> **Supplied data**:
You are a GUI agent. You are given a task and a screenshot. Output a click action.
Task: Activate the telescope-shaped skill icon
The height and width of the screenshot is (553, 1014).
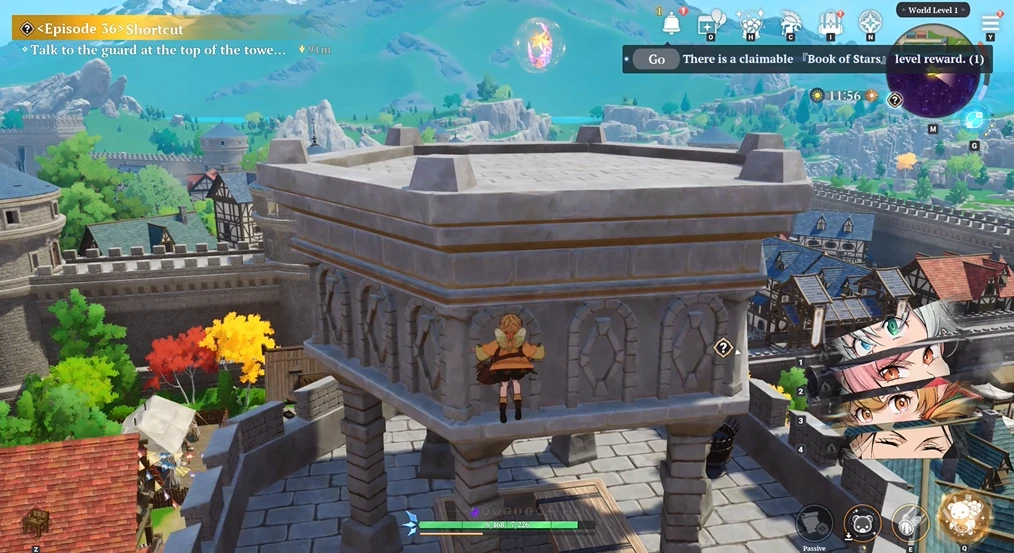tap(910, 522)
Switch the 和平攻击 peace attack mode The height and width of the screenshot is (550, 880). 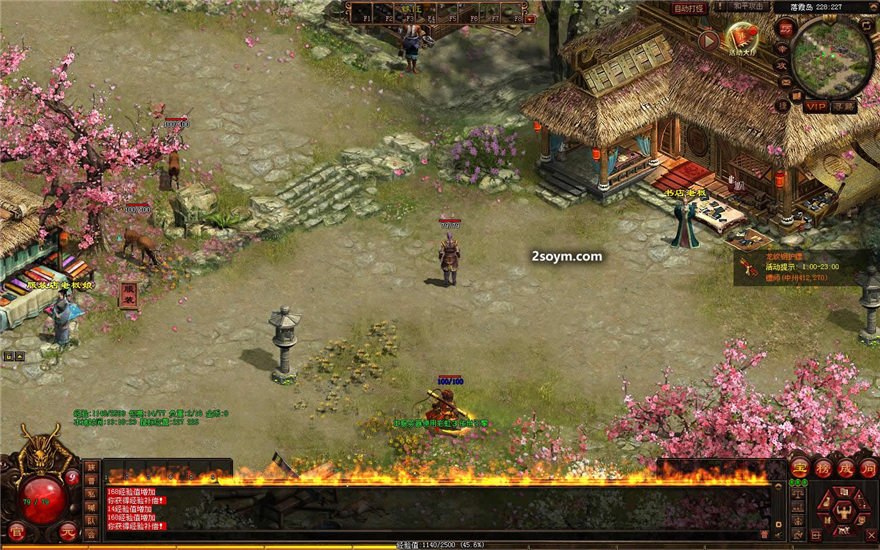tap(748, 8)
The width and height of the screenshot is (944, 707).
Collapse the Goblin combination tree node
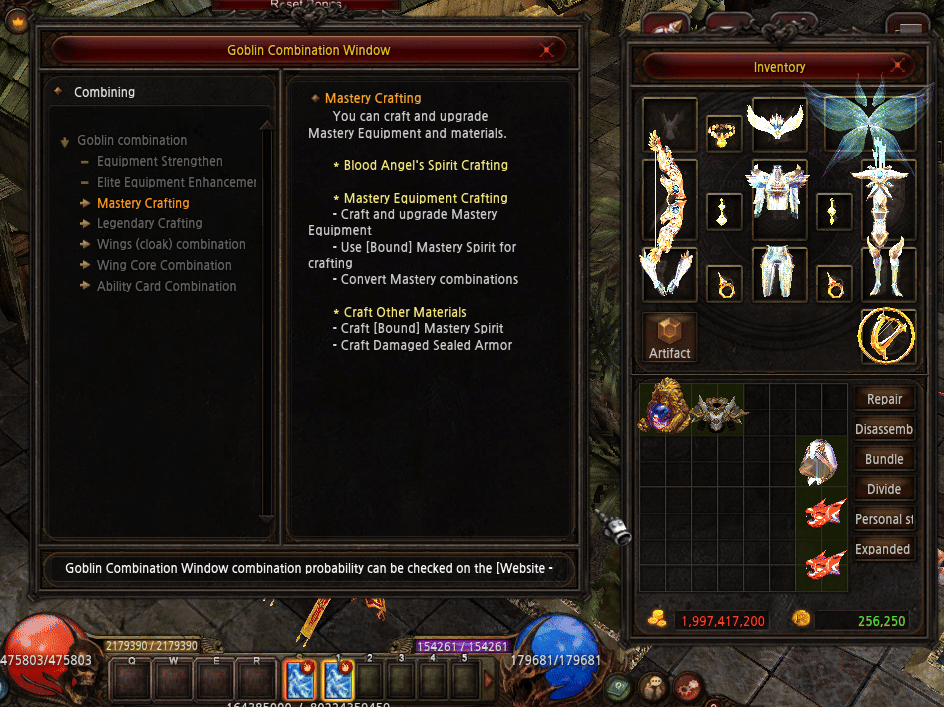click(66, 141)
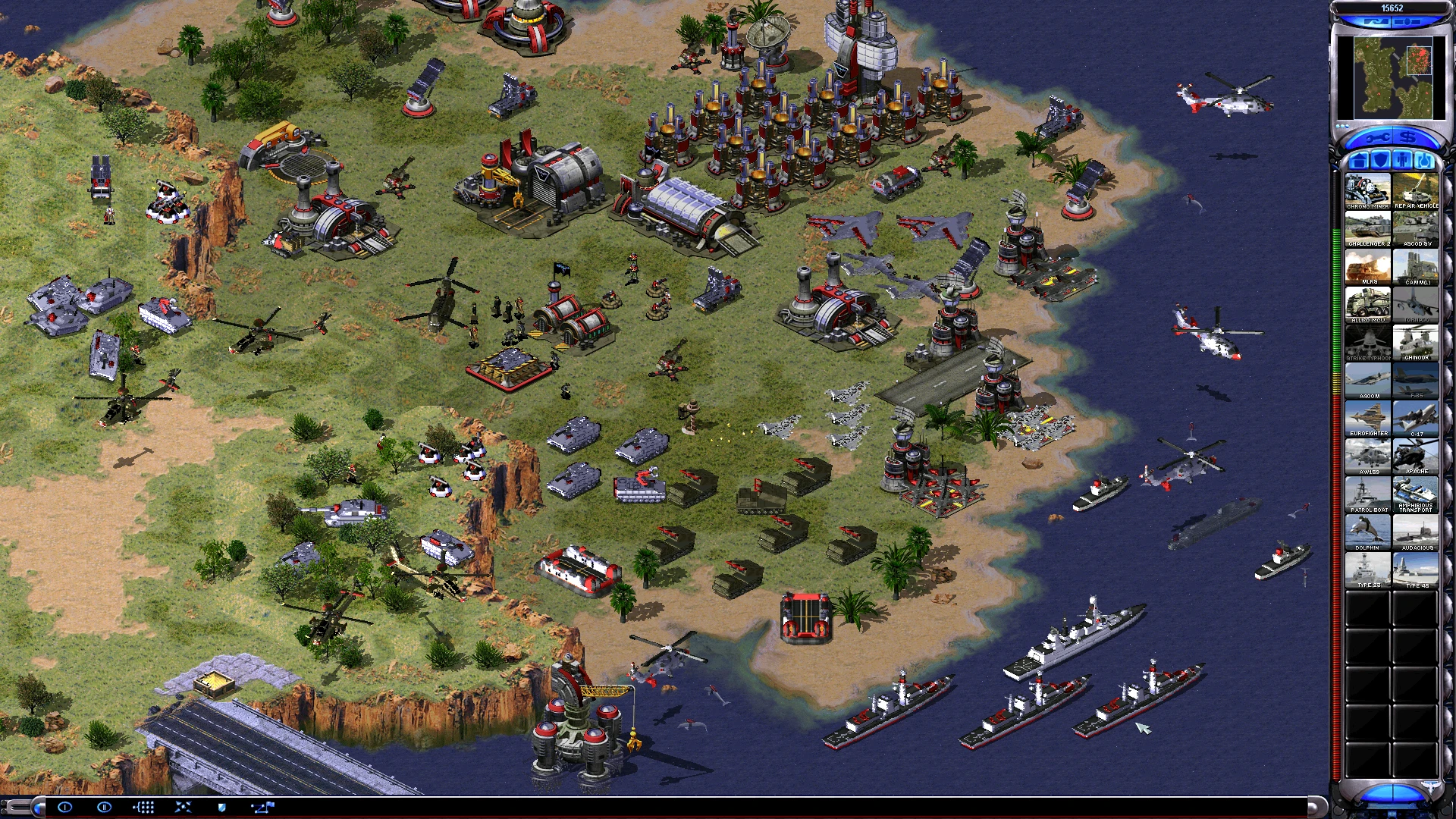Build an MLRS unit
Screen dimensions: 1456x819
tap(1367, 267)
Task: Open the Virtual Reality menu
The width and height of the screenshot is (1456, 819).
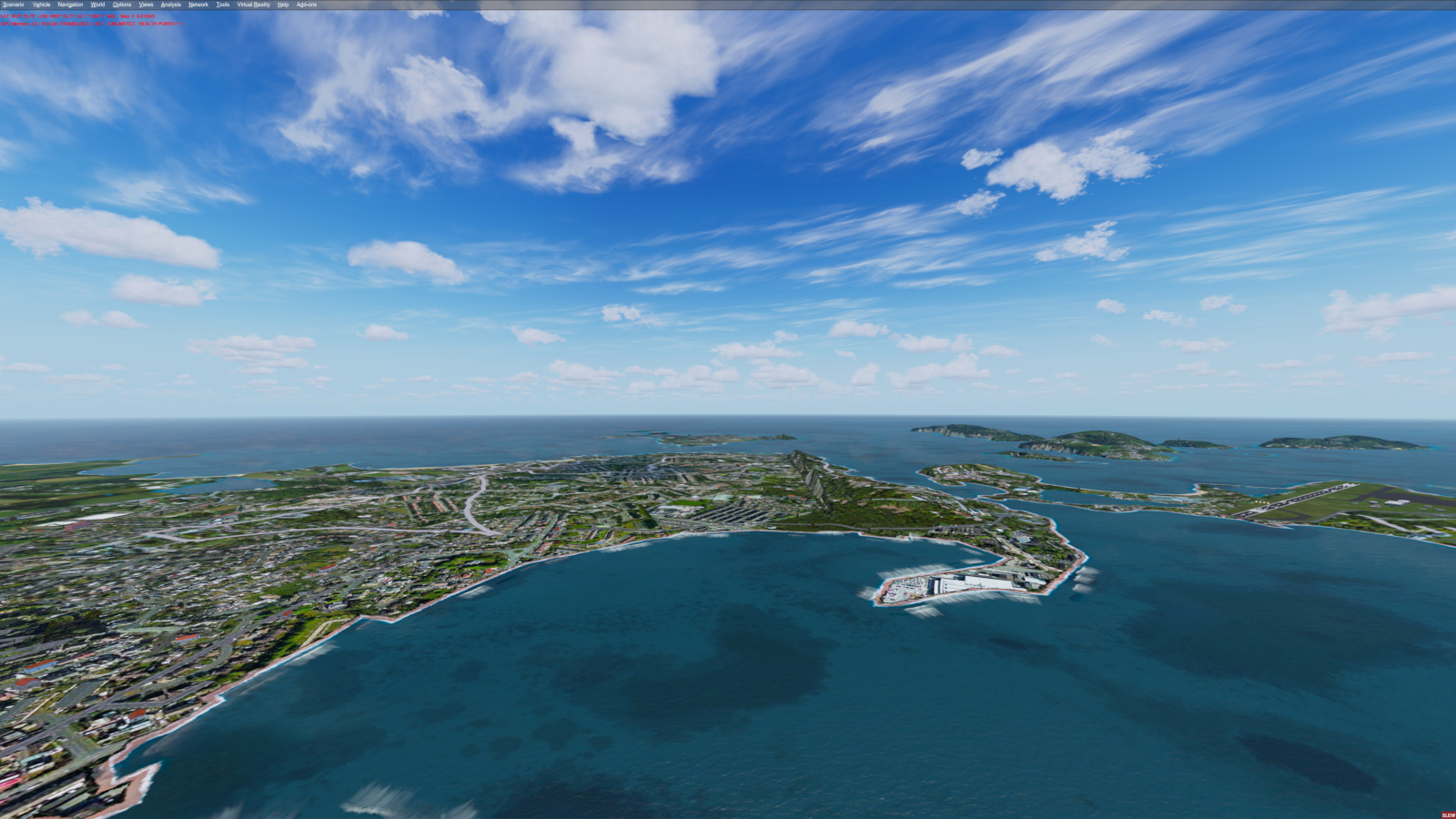Action: [x=254, y=5]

> **Written instruction**: Copy out, word for word, everything from the line containing "Task: Open the Virtual Reality menu" down to the end of the items, with both of those lines included. Leave out the pictures.

> **Response**:
Task: Open the Virtual Reality menu
The width and height of the screenshot is (1456, 819).
Action: [x=254, y=5]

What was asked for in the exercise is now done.